Company Announces Exit of Print Operations and Strategic Partnership for Direct Mail Production; Launches Two New Offerings Leveraging the Unique Capabilities of the Company
Harte Hanks, Inc. (NYSE: HHS), an industry leader in data-driven, omnichannel marketing, and customer relationship solutions and logistics, has announced financial results for the first quarter ended March 31, 2020.

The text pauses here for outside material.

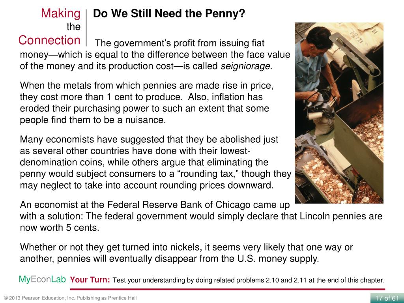
Task: Click the paragraph beginning 'When the metals'
Action: click(x=147, y=103)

Recent Operational and Financial Highlights
- First quarter GAAP net income of $5.1 million compared to GAAP net loss of $13.5 million in the year ago period, inclusive of a $11.3 million one-time tax benefit
- First quarter EBITDA improved to ($4.0) million compared to ($9.5) million in the same period last year
- First quarter Adjusted EBITDA improved to ($2.4) million compared to ($4.4) million in the same period last year
- Reduced quarterly operating expenses by 35% to $45.6 million compared to $70.1 million in same period last year
- Effective June 30th, the Company will complete the exit of its direct mail operations, complete its transition to a strategic partnership with Summit Direct Mail, and close its Jacksonville facility, resulting in $2-3 million in expected annualized savings. Harte Hanks will manage client relationships and Summit will execute campaigns
First Quarter 2020 Results
- First quarter revenues were $40.5 million, compared to $59.2 million during the same quarter last year, an $18.7 million, or a 31.6% decline. This decline was due to lower revenue in all verticals, led by Retail and Transportation.
- First quarter operating loss was $5.1 million, compared to an operating loss of $10.9 million in the same quarter last year. The improvement was a result of the Company’s cost reduction efforts, which lowered operating expenses by $24.5 million, including a $9.7 million or 29% reduction in labor expense.

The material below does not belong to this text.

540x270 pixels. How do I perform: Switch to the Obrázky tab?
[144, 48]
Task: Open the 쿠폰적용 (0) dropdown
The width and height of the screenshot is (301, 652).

- First quarter Adjusted Operating Loss was $3.5 million, compared to a loss of $5.9 million in the prior year quarter. The improvement in Adjusted Operating Loss reflects substantial cost-cutting actions taken by management.
- Income attributable to common stockholders for the first quarter was $4.3 million, or $0.67 per diluted share, including a tax benefit of $11.3 million due to changes from the CARES Act allowing NOLs generated in 2018 through 2020 to be carried back for 5 years. In the prior year period, loss attributable to common stockholders was $13.6 million, or a loss of $2.18 per basic and diluted share.
“We are navigating a rapidly changing and uncertain environment, protecting the well-being of our employees while carefully evaluating expenses and business functions to ensure that we add value to our customers. We have made significant progress in our goal to position Harte Hanks for sustainable profitability, even during these challenging times,” commented Andrew Benett, Executive Chairman and Chief Executive Officer.
“The direct impact of COVID-19 on our operations was limited in the first quarter and generally confined to the month of March. Although we expect to see a more pronounced impact in the second quarter as a result of customer delays and near-term reductions in marketing spend, we believe attractive new opportunities are emerging. Customers are seeking to outsource marketing functions, and we provide many of these functions on a cost efficient basis. We are continuing to align our expenses with expected revenue levels, which was already a top Company priority, as we continue to transform the company to compete in the new economy.”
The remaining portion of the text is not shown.